▶ [Exercise goal]
Copy out every one of the following rows word for word.

A run of rows:

********

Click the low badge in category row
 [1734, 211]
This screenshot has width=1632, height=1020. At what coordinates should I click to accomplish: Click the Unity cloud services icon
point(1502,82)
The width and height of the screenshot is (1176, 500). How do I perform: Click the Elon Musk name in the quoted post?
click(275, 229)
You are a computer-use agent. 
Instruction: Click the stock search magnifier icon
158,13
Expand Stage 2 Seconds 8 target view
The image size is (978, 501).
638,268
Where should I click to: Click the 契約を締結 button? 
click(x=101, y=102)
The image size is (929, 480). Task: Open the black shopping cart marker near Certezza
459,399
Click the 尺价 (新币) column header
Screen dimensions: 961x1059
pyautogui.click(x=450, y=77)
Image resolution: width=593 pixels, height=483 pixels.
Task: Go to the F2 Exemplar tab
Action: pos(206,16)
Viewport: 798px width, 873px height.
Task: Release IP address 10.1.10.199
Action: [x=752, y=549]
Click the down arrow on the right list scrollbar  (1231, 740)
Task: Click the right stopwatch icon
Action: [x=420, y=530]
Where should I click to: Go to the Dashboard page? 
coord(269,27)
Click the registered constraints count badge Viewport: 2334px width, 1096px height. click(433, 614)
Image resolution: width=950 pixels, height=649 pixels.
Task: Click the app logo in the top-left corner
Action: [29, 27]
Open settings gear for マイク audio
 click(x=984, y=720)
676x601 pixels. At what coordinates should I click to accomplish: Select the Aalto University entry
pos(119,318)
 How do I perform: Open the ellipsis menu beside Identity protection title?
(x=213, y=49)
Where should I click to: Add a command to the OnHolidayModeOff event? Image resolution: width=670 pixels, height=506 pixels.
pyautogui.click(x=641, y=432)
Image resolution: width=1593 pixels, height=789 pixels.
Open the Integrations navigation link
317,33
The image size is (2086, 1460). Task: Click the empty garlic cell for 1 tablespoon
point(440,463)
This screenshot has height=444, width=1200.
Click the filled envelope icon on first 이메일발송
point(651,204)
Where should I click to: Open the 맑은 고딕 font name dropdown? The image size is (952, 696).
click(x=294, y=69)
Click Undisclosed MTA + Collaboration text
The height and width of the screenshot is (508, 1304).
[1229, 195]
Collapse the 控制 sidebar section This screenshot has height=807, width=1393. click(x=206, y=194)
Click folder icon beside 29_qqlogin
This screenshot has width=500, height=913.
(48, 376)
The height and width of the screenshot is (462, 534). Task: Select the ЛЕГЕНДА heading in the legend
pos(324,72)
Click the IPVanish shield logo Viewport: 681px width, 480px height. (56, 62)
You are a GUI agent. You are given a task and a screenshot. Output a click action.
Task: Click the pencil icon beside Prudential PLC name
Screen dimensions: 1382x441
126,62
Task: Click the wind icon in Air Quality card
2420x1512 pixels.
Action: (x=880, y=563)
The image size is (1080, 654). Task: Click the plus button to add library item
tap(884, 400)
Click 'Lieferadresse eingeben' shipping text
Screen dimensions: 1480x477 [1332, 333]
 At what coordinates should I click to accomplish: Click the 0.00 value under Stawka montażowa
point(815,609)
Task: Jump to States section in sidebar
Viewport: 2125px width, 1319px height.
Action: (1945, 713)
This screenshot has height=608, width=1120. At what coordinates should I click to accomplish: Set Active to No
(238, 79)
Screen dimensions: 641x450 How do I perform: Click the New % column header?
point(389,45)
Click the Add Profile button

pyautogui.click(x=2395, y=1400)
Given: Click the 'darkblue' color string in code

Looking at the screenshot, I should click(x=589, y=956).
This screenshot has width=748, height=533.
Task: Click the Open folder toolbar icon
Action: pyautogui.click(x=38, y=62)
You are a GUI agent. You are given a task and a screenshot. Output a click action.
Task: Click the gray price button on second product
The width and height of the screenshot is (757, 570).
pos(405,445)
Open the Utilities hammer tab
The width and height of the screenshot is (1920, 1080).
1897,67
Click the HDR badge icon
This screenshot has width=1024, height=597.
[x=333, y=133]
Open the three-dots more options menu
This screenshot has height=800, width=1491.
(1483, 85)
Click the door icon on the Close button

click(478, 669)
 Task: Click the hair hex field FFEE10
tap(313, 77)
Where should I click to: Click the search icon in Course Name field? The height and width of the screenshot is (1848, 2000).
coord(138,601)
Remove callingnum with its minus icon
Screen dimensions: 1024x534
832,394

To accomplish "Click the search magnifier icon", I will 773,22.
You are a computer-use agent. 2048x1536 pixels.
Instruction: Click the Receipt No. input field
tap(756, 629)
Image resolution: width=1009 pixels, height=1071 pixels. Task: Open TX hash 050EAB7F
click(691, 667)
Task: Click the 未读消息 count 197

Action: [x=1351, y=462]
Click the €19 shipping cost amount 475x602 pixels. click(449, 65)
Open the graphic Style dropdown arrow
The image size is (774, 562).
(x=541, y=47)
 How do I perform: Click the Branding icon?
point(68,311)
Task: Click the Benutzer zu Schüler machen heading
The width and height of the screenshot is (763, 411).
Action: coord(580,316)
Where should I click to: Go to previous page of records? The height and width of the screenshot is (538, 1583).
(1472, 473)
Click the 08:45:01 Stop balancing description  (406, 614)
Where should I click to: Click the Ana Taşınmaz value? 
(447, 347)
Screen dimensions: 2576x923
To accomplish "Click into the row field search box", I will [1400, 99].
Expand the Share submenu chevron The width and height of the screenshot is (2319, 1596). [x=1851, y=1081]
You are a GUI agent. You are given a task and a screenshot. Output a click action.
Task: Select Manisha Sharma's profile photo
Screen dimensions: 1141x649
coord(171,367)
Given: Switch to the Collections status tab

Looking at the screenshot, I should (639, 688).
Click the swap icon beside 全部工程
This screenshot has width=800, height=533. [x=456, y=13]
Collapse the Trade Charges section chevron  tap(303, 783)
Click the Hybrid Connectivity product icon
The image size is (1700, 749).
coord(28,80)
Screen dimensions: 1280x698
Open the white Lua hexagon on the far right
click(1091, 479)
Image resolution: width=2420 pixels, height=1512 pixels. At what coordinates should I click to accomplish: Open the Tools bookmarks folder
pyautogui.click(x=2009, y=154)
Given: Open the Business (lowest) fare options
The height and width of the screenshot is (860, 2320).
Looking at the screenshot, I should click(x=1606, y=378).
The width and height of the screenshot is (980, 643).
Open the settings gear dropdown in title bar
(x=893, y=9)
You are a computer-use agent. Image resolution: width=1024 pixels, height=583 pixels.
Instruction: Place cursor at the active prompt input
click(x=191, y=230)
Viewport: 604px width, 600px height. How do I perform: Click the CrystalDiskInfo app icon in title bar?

********

▶ [Problem solution]
Click the low badge in category row
 [1734, 211]
This screenshot has width=1632, height=1020. At what coordinates should I click to accomplish: Click the Unity cloud services icon
point(1502,82)
The width and height of the screenshot is (1176, 500). How do I perform: Click the Elon Musk name in the quoted post?
click(275, 229)
You are a computer-use agent. 
Instruction: Click the stock search magnifier icon
158,13
Expand Stage 2 Seconds 8 target view
The image size is (978, 501).
638,268
Where should I click to: Click the 契約を締結 button? 
click(x=101, y=102)
The image size is (929, 480). Task: Open the black shopping cart marker near Certezza
459,399
Click the 尺价 (新币) column header
Screen dimensions: 961x1059
pyautogui.click(x=450, y=77)
Image resolution: width=593 pixels, height=483 pixels.
Task: Go to the F2 Exemplar tab
Action: pos(206,16)
Viewport: 798px width, 873px height.
Task: Release IP address 10.1.10.199
Action: [x=752, y=549]
Click the down arrow on the right list scrollbar  (1231, 740)
Task: Click the right stopwatch icon
Action: [x=420, y=530]
Where should I click to: Go to the Dashboard page? 
coord(269,27)
Click the registered constraints count badge Viewport: 2334px width, 1096px height. click(433, 614)
Image resolution: width=950 pixels, height=649 pixels.
Task: Click the app logo in the top-left corner
Action: [29, 27]
Open settings gear for マイク audio
 click(x=984, y=720)
676x601 pixels. At what coordinates should I click to accomplish: Select the Aalto University entry
pos(119,318)
 How do I perform: Open the ellipsis menu beside Identity protection title?
(x=213, y=49)
Where should I click to: Add a command to the OnHolidayModeOff event? Image resolution: width=670 pixels, height=506 pixels.
pyautogui.click(x=641, y=432)
Image resolution: width=1593 pixels, height=789 pixels.
Open the Integrations navigation link
317,33
The image size is (2086, 1460). Task: Click the empty garlic cell for 1 tablespoon
point(440,463)
This screenshot has height=444, width=1200.
Click the filled envelope icon on first 이메일발송
point(651,204)
Where should I click to: Open the 맑은 고딕 font name dropdown? The image size is (952, 696).
click(x=294, y=69)
Click Undisclosed MTA + Collaboration text
The height and width of the screenshot is (508, 1304).
[1229, 195]
Collapse the 控制 sidebar section This screenshot has height=807, width=1393. click(x=206, y=194)
Click folder icon beside 29_qqlogin
This screenshot has width=500, height=913.
(48, 376)
The height and width of the screenshot is (462, 534). Task: Select the ЛЕГЕНДА heading in the legend
pos(324,72)
Click the IPVanish shield logo Viewport: 681px width, 480px height. (56, 62)
You are a GUI agent. You are given a task and a screenshot. Output a click action.
Task: Click the pencil icon beside Prudential PLC name
Screen dimensions: 1382x441
126,62
Task: Click the wind icon in Air Quality card
2420x1512 pixels.
Action: (x=880, y=563)
The image size is (1080, 654). Task: Click the plus button to add library item
tap(884, 400)
Click 'Lieferadresse eingeben' shipping text
Screen dimensions: 1480x477 [1332, 333]
 At what coordinates should I click to accomplish: Click the 0.00 value under Stawka montażowa
point(815,609)
Task: Jump to States section in sidebar
Viewport: 2125px width, 1319px height.
Action: (1945, 713)
This screenshot has height=608, width=1120. At what coordinates should I click to accomplish: Set Active to No
(238, 79)
Screen dimensions: 641x450 How do I perform: Click the New % column header?
point(389,45)
Click the Add Profile button

pyautogui.click(x=2395, y=1400)
Given: Click the 'darkblue' color string in code

Looking at the screenshot, I should click(x=589, y=956).
This screenshot has width=748, height=533.
Task: Click the Open folder toolbar icon
Action: pyautogui.click(x=38, y=62)
You are a GUI agent. You are given a task and a screenshot. Output a click action.
Task: Click the gray price button on second product
The width and height of the screenshot is (757, 570).
pos(405,445)
Open the Utilities hammer tab
The width and height of the screenshot is (1920, 1080).
1897,67
Click the HDR badge icon
This screenshot has width=1024, height=597.
[x=333, y=133]
Open the three-dots more options menu
This screenshot has height=800, width=1491.
(1483, 85)
Click the door icon on the Close button

click(478, 669)
 Task: Click the hair hex field FFEE10
tap(313, 77)
Where should I click to: Click the search icon in Course Name field? The height and width of the screenshot is (1848, 2000).
coord(138,601)
Remove callingnum with its minus icon
Screen dimensions: 1024x534
832,394

To accomplish "Click the search magnifier icon", I will 773,22.
You are a computer-use agent. 2048x1536 pixels.
Instruction: Click the Receipt No. input field
tap(756, 629)
Image resolution: width=1009 pixels, height=1071 pixels. Task: Open TX hash 050EAB7F
click(691, 667)
Task: Click the 未读消息 count 197

Action: [x=1351, y=462]
Click the €19 shipping cost amount 475x602 pixels. click(449, 65)
Open the graphic Style dropdown arrow
The image size is (774, 562).
(x=541, y=47)
 How do I perform: Click the Branding icon?
point(68,311)
Task: Click the Benutzer zu Schüler machen heading
The width and height of the screenshot is (763, 411).
Action: coord(580,316)
Where should I click to: Go to previous page of records? The height and width of the screenshot is (538, 1583).
(1472, 473)
Click the 08:45:01 Stop balancing description  (406, 614)
Where should I click to: Click the Ana Taşınmaz value? 
(447, 347)
Screen dimensions: 2576x923
To accomplish "Click into the row field search box", I will [1400, 99].
Expand the Share submenu chevron The width and height of the screenshot is (2319, 1596). [x=1851, y=1081]
You are a GUI agent. You are given a task and a screenshot. Output a click action.
Task: Select Manisha Sharma's profile photo
Screen dimensions: 1141x649
coord(171,367)
Given: Switch to the Collections status tab

Looking at the screenshot, I should (639, 688).
Click the swap icon beside 全部工程
This screenshot has width=800, height=533. [x=456, y=13]
Collapse the Trade Charges section chevron  tap(303, 783)
Click the Hybrid Connectivity product icon
The image size is (1700, 749).
coord(28,80)
Screen dimensions: 1280x698
Open the white Lua hexagon on the far right
click(1091, 479)
Image resolution: width=2420 pixels, height=1512 pixels. At what coordinates should I click to accomplish: Open the Tools bookmarks folder
pyautogui.click(x=2009, y=154)
Given: Open the Business (lowest) fare options
The height and width of the screenshot is (860, 2320).
Looking at the screenshot, I should click(x=1606, y=378).
The width and height of the screenshot is (980, 643).
Open the settings gear dropdown in title bar
(x=893, y=9)
You are a computer-use agent. Image resolution: width=1024 pixels, height=583 pixels.
Instruction: Place cursor at the active prompt input
click(x=191, y=230)
Viewport: 604px width, 600px height. How do I perform: Click the CrystalDiskInfo app icon in title bar?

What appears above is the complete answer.